=== Supplied passage ===

Does Frank Miller’s Xerxes # 1 Live Up To The Anticipation?

by Koom Kankesan

Frank Miller‘s Xerxes: The Fall of the House of Darius and the Rise of Alexander #1 is out this week from Dark Horse. Hailed as a sequel to 300 (the first issue is actually a prequel as it’s set in 490 B.C., ten years prior to the Battle of Thermopylae) and a return to comics for Miller, there’s been a lot of anticipation.

The comic uses the same landscape format dimensions as 300 and like 300, uses this format for dramatic effect. A great number of wide shots and splashes are thrown at the reader. While 300 celebrated the Spartans, Miller’s new comic seems to be focused on the Athenians – which you may remember were held in low esteem by the Spartans as effete and indulgent during Miller’s last go-around. That last go-around was between May and September, 1998, so it’s been almost twenty years to the day since 300 that Xerxes comes out.

A lot of things have changed in those twenty years, not least of all Miller himself. 9/11 happened. Miller and his long time collaborator/partner Lynn Varley split up. Miller got involved in making movies, though it wasn’t his first foray into Hollywood. Miller took a very patriotic and jingoistic (not to mention controversial and alienating) stance against the Occupy Movement and those opposed to America’s involvement in Iraq and Afghanistan. And then Miller seemed to fall away from the comic scene. He dropped out of sight altogether and when he emerged, nobody could recognize him.

So there’s been a lot of anticipation surrounding Xerxes, and the issue of whether Miller can return to his former prodigious profligacy and power (Paul Chadwick referred to him once as a ‘volcano of creativity’) seems to hang upon it. Not an easy burden for anyone to bear. The first question is – is this book truly a sequel to 300? In some ways, yes. It deliberately uses the same pictorial format, and the voice that the story is told through – belonging to an unidentified soldier on the Athenian side – mimics 300‘s choice to build its narrative around a unit rather than a single protagonist. There are characters that stand out: Themistokles their captain (sort of an analogue of Leonidas from 300), star fighter Aeskylos, and Athenian citizen Miltiades. These characters are not really built up – they’re more cameos than players, types rather than characters.

The first issue of the series is based around a conflict between the Athenians and the Persians – what becomes the Battle of Marathon. Whereas in 300, Miller took time to build up nice little touches and flourishes of character (remember Leonidas kicking the messenger into that well?) which increased suspense leading to the final battle, the entire issue in this case is filled up with battle. We get moments from the fighting rather than structured dramatic scenes.

=== Available data ===

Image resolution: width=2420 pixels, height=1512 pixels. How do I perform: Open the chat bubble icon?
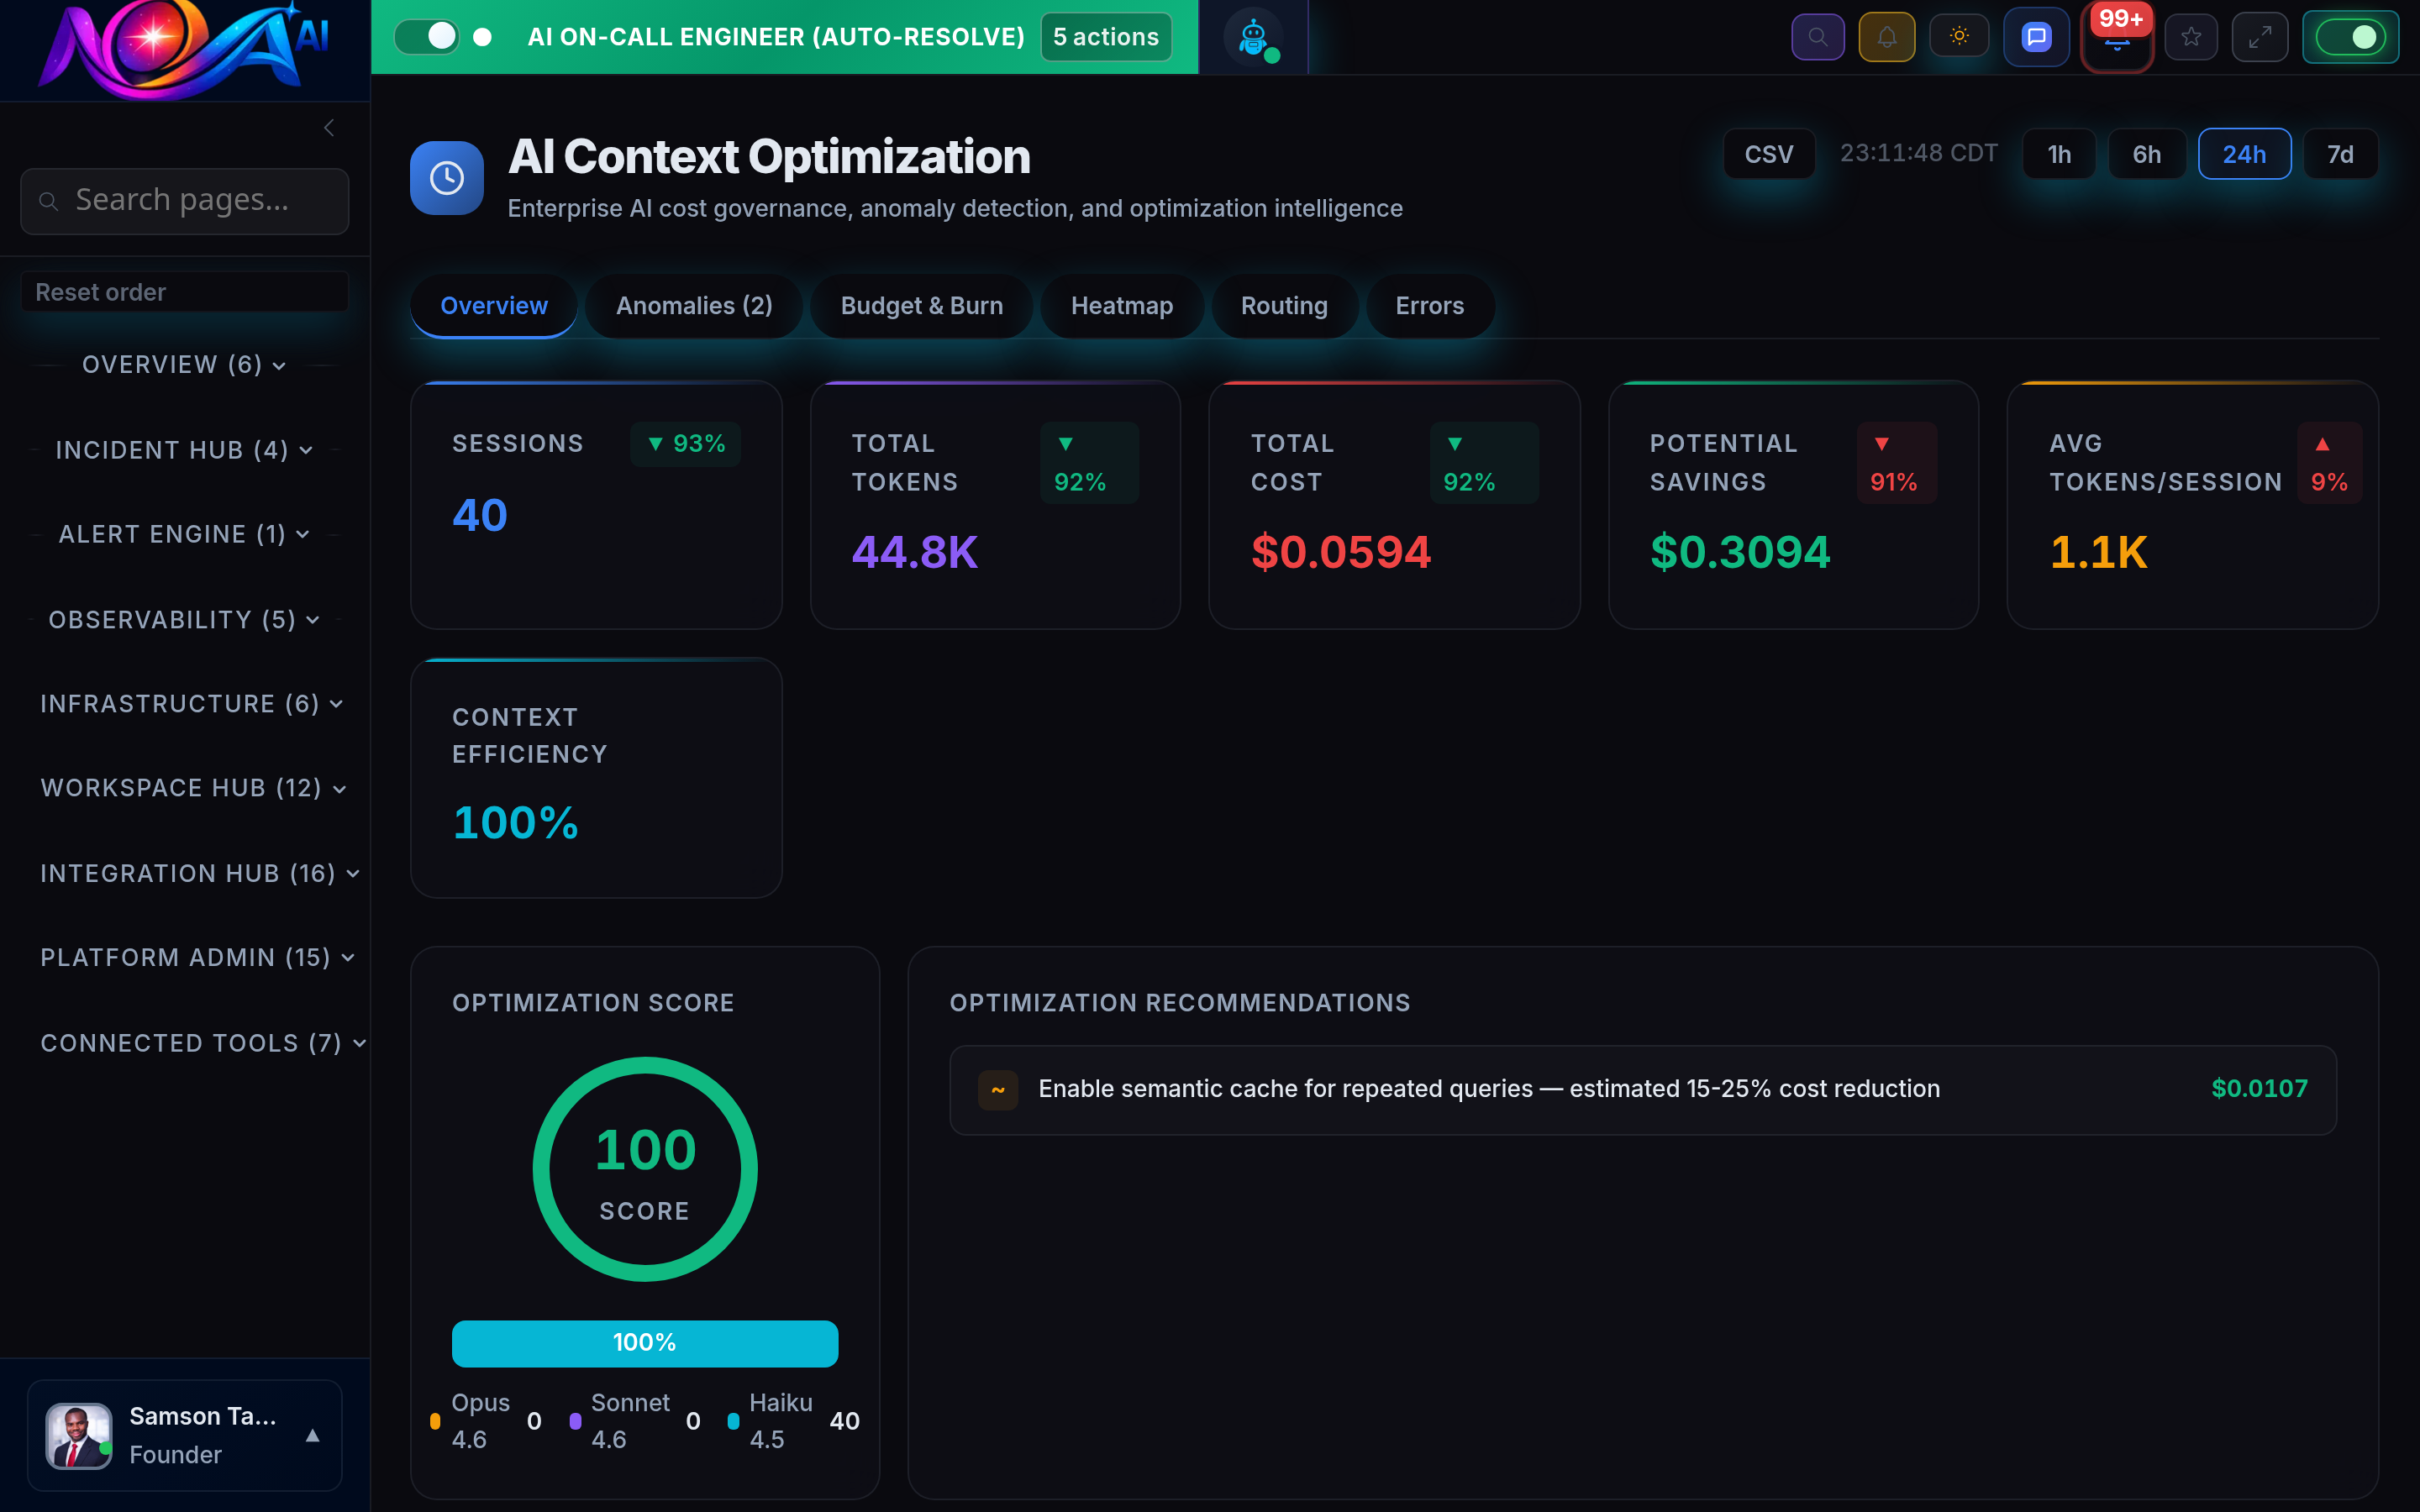click(2036, 36)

===

Request 1: Translate this sentence from the review of Frank Miller's Xerxes #1 into Spanish: "A lot of things have changed in those twenty years, not least of all Miller himself."
Request 2: Continue the review of Frank Miller's Xerxes #1, picking up right after its final sentence.

Exercise response 1: Muchas cosas han cambiado en esos veinte años, y no en menor medida el propio Miller.

Exercise response 2:
There are some nice poetic lines (“five hundred strands of catgut pull tight, complaining”) that evoke Miller’s past glories, but by and large, this is a book composed of fight panels rather than the careful staging of a dramatic story. Miller still possesses the ability to design arresting layouts. He structures certain panels compositionally in a way that brings breathtaking kineticism to the page. They hint at what Miller is capable of. However, there are just as many that exhibit easy silhouettes or contain the barest of breakdowns. My problem is not so much with the art (a person who’s worked as hard as Miller has earned the right to simplify his style and line) as the storytelling. Miller used to be a master of time and form and all of that brilliance has ebbed in his later work.

Don’t get me wrong: I remain a huge Miller fan. Because the impact his 80’s work made on my teenagehood, I cannot ever stop truly being a Miller fan. The debate over how to reckon Miller’s post-9/11 work with his earlier complex, nuanced stuff is long over for me. My own (and very unpopular) opinion is that his last great work (writing-wise) was Give Me Liberty. After that, the writing and construction becomes increasingly obtuse and blunt. Even Sin City (which hammered down Miller’s latter visual style) was deeply problematic for me. There are still touches of that deeply expressionistic style, the jagged line, the raw and heavy contrast, the flickering shadow full of nervous life in Xerxes #1 but it’s an echo. Alex Sinclair‘s digital colours are a rough approximation of Lynn Varley’s painted ones, but there was a depth, and weight, and texture to Varley’s paint (Miller described her as applying flesh to his bones) that no one can replace.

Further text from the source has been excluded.